5 ways tech companies distort the encryption debate - joeyespo
https://www.washingtonpost.com/news/in-theory/wp/2015/12/15/5-things-tech-companies-dont-understand-about-encryption/
======
JoshTriplett
Every word in this article is utter nonsense, and yet the Washington Post gave
it a platform. _This is being treated as a serious debate_ , with _sides_ and
_perspectives_ , and nobody is laughing these people off the stage. And if we
engage with such arguments in the slightest, or give them the slightest bit of
credibility, we're taking a serious risk of allowing an Overton window
([https://en.wikipedia.org/wiki/Overton_window](https://en.wikipedia.org/wiki/Overton_window)).

There are issues with sides.

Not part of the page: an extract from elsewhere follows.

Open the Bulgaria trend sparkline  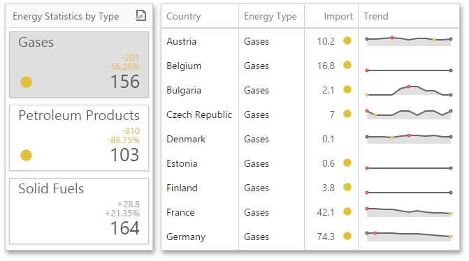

This is not one of them. There is no middle
ground on this issue; there is "broken" and "not broken". "Privacy" and
"security" do not mean "except from the government" or "except for the company
selling the device". And it doesn't matter whether a search is _lawful_ ; if
it is _possible_ without the consent of the owner, the device has a critical
security bug.

A court can determine a search is _lawful_ all they like; that gives them the
right to perform the search. You've got a warrant? Here's the device, go right
ahead. No, I don't want it back; I have backups.

Governments wonder why technologists want to make it impossible to comply with
their demands, and protect users even from themselves? Because their demands
look like _this_ and we're tired of losing.

How do we reach a point where people like this get laughed off the stage, the
way they would if they talked about how much simpler maps would be for a flat
earth? How do we not just "win" this "debate" but prevent every future such
"debate"?

How do we stop losing? How do we end the fight completely and permanently?